- [Directions for this task]: Scan the entries that follow for the word "agent", then report every line in which it appears.

[Saved data entries]
BEGIN
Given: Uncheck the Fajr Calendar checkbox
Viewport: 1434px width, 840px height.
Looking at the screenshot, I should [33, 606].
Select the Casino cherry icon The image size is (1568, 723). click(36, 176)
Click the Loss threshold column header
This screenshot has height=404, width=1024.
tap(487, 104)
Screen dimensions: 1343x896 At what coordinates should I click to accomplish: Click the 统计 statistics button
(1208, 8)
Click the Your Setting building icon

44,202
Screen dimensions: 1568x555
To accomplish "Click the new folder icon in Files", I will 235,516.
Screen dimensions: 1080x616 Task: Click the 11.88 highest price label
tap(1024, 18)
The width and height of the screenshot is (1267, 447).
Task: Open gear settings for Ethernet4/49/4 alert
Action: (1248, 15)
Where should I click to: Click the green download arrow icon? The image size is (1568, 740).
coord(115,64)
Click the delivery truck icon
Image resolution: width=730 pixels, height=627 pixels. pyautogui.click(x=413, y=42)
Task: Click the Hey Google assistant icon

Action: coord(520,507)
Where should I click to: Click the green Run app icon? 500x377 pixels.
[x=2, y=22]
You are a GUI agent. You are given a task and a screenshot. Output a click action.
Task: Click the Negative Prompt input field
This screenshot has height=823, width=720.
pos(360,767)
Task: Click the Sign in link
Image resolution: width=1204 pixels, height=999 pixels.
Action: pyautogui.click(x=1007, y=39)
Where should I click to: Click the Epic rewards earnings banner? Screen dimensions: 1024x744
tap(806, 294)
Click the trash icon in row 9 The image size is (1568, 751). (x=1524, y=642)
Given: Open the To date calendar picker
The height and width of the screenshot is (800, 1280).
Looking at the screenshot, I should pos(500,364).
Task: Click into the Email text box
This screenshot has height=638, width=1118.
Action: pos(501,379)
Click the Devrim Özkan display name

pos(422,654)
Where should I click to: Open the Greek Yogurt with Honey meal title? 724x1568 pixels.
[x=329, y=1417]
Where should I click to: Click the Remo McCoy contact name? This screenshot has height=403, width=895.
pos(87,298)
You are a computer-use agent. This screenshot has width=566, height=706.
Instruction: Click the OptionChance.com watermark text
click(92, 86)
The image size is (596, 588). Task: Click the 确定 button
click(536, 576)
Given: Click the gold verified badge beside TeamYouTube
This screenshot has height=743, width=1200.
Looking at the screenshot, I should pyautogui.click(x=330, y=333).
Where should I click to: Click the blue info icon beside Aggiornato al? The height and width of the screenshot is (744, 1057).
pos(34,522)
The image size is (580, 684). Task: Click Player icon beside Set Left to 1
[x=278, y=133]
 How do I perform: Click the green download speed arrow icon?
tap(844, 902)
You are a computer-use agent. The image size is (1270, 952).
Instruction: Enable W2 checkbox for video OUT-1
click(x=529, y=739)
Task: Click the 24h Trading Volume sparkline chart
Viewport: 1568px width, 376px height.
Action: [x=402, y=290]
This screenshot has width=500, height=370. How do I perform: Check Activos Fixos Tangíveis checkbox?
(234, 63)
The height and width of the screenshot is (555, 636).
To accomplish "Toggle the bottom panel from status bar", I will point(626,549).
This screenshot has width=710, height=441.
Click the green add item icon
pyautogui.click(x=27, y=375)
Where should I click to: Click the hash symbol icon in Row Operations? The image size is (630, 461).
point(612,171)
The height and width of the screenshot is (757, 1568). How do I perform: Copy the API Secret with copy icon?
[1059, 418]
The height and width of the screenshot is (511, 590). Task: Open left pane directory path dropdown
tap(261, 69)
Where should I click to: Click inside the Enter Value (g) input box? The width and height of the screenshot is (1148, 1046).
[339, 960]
END
- [Task output]:
You are a GUI agent. You are given a task and a screenshot. Output a click action.
You are a computer-use agent. This screenshot has width=566, height=706.
You are a computer-use agent. The image size is (1270, 952).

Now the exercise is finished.